ロジャー マルチトーカーネットワーク(MTN)の仕組み
MTNは、Voice Activity Detection(音声検出技術)を搭載しています。このアルゴリズムが周囲の音環境をリアルタイムで分析し、「音声と雑音を判別 → 話している人を検出 → 最適なマイクモードへ自動で切り替える」ことで、自然で聞き取りやすい会話を実現します。
MTNは、会議やワークショップ、グループディスカッションなど、複数の人が異なる場所から発言する場面に適しています。
- 常に1台のマイクのみがアクティブになります。
- 会話中は、ロジャーマイク間で優先順位が自動的に切り替わり、話している人に最も近いマイクが自動的に選択されます。
ロジャー マルチトーカーネットワークに対応する機器
職場向けロジャーのMTN機能では、最大10台のロジャー マイクを1つのネットワークとして接続できます。

主な対応機器は次のとおりです。
- ロジャー オン
- ロジャー テーブル マイク
ロジャー オンとロジャー テーブル マイクの使い分け
ロジャー オンとロジャー テーブル マイクをMTNで組み合わせることで、プレゼンターと参加者の両方の声を効率よく聞き取ることができます。

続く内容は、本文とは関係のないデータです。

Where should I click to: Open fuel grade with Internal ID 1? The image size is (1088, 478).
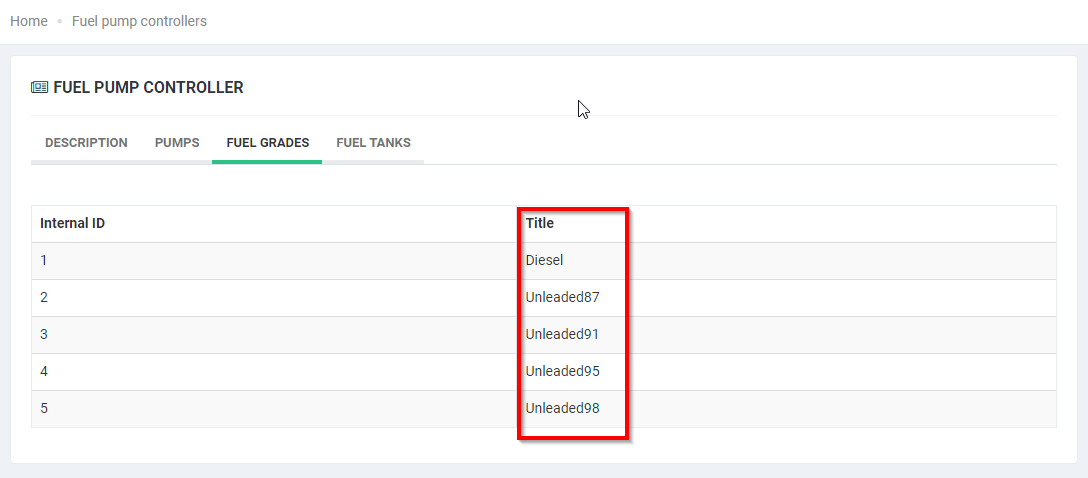click(x=44, y=260)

| ロジャー オン | ロジャー テーブル マイク | |
|---|---|---|
| 主な対象 | プレゼンター | 参加者 |
| 設置方法 | 身につけて使用 | テーブルに設置 |
| 集音方式 | 指向性(話し手を集中的に集音) | 360°全方向集音(複数人の発言に対応) |
この場合、ロジャー オンは、プレゼンターが身につけることで、発表者の声を明瞭に届けます。ロジャー テーブル マイクは、会議テーブル上に設置し、参加者全員の発言を360°方向から集音します。
両者を組み合わせることで、プレゼンターの説明だけでなく、参加者からの質問や意見まで聞き取りやすくなり、会議や打ち合わせへの参加がよりスムーズになります。